__Task to complete__
Please give back each line below unchanged; none of the pictures should appear.

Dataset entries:
====

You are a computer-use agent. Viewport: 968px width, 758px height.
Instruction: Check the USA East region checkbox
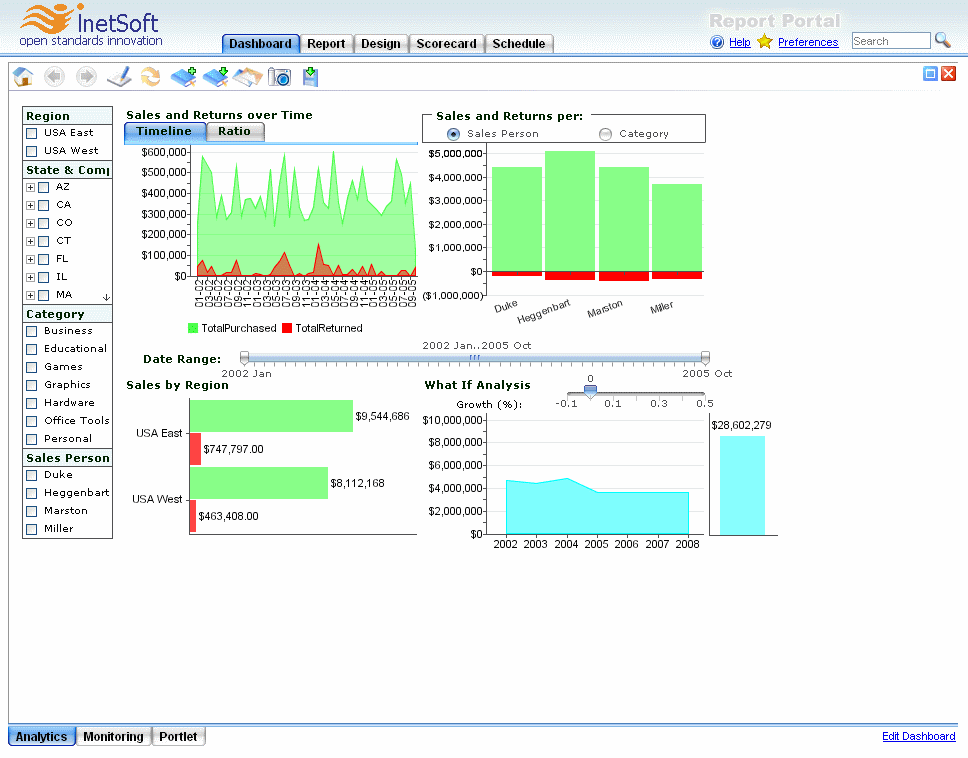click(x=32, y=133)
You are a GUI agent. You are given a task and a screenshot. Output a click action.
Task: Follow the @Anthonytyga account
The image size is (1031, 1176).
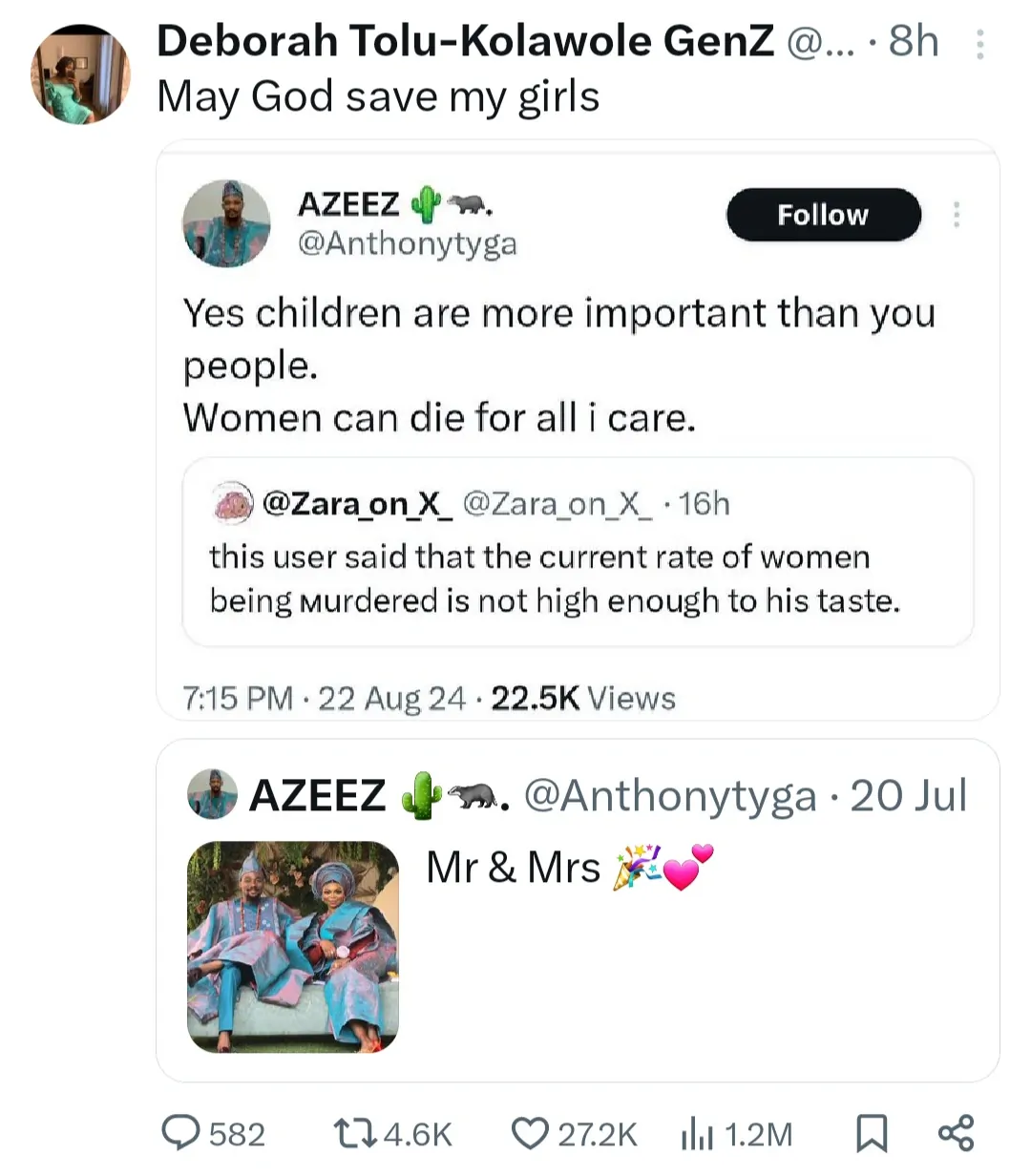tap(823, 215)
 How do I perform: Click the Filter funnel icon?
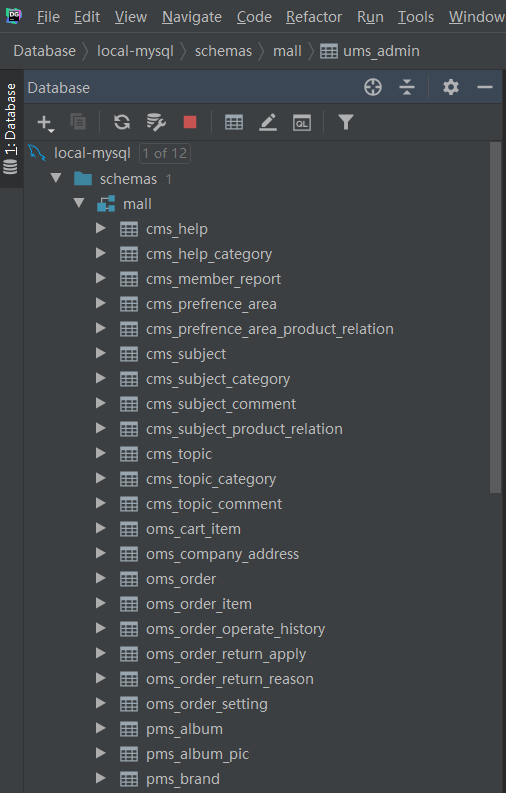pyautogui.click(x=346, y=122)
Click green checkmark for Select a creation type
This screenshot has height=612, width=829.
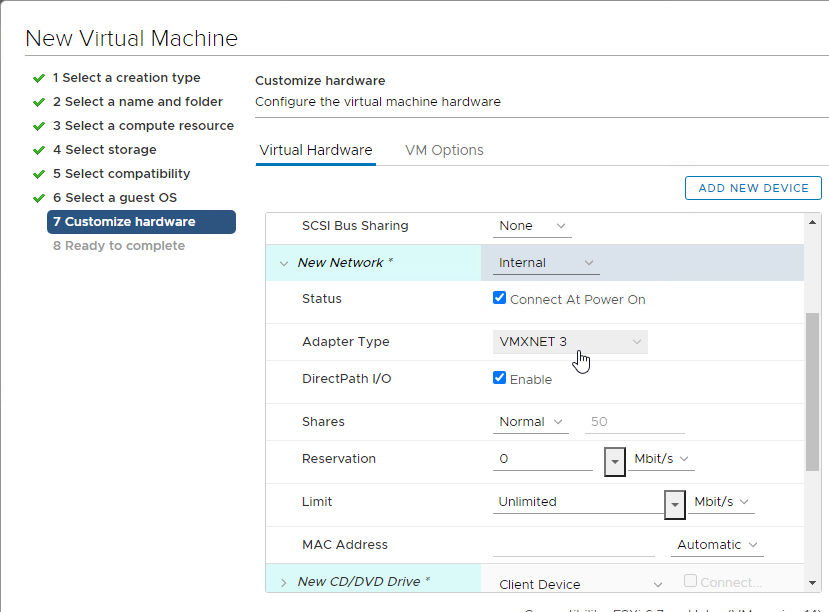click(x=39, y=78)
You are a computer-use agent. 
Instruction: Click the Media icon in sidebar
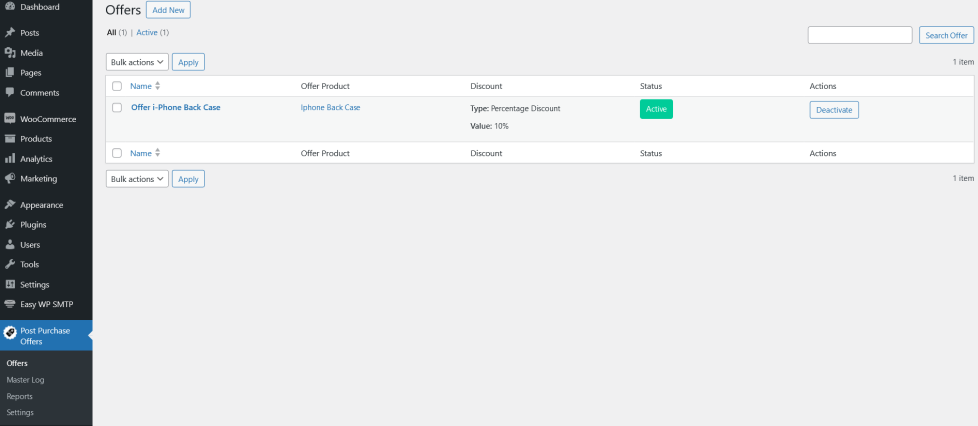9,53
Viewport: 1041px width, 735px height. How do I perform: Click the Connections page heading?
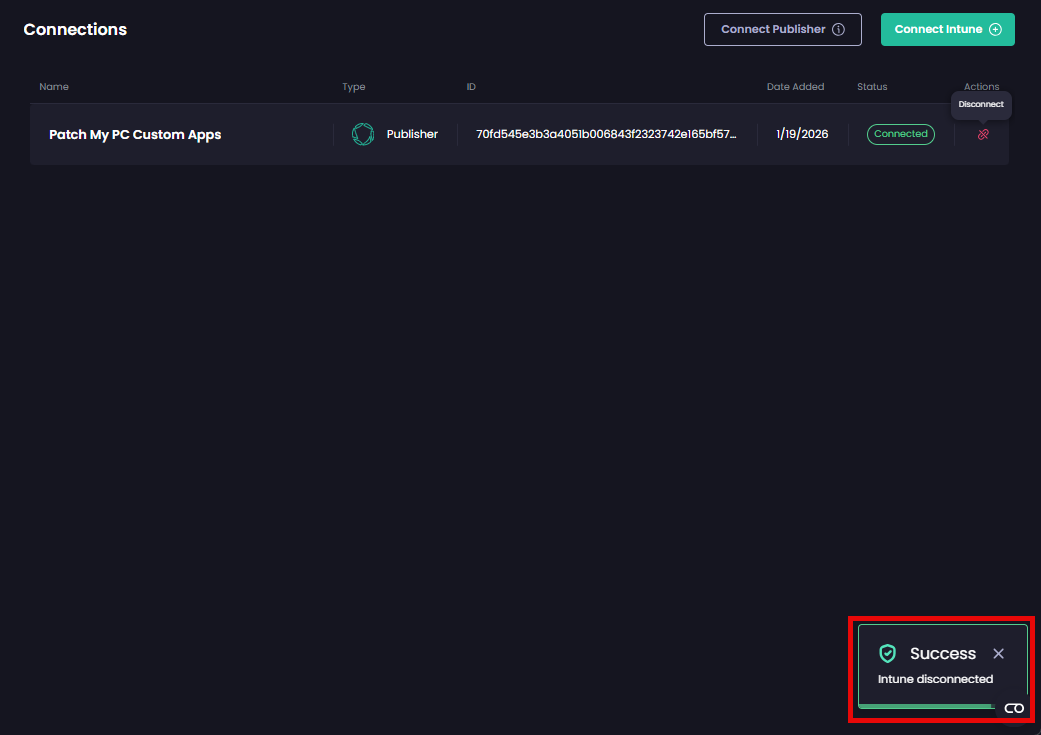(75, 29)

====

__Result of the task__
You are a computer-use agent. Viewport: 968px width, 758px height.
Instruction: Check the USA East region checkbox
click(x=32, y=133)
You are a GUI agent. You are given a task and a screenshot. Output a click action.
Task: Follow the @Anthonytyga account
The image size is (1031, 1176).
tap(823, 215)
 How do I perform: Click the Filter funnel icon?
pyautogui.click(x=346, y=122)
Click green checkmark for Select a creation type
This screenshot has height=612, width=829.
click(x=39, y=78)
You are a computer-use agent. 
Instruction: Click the Media icon in sidebar
9,53
Viewport: 1041px width, 735px height. How do I perform: Click the Connections page heading?
(75, 29)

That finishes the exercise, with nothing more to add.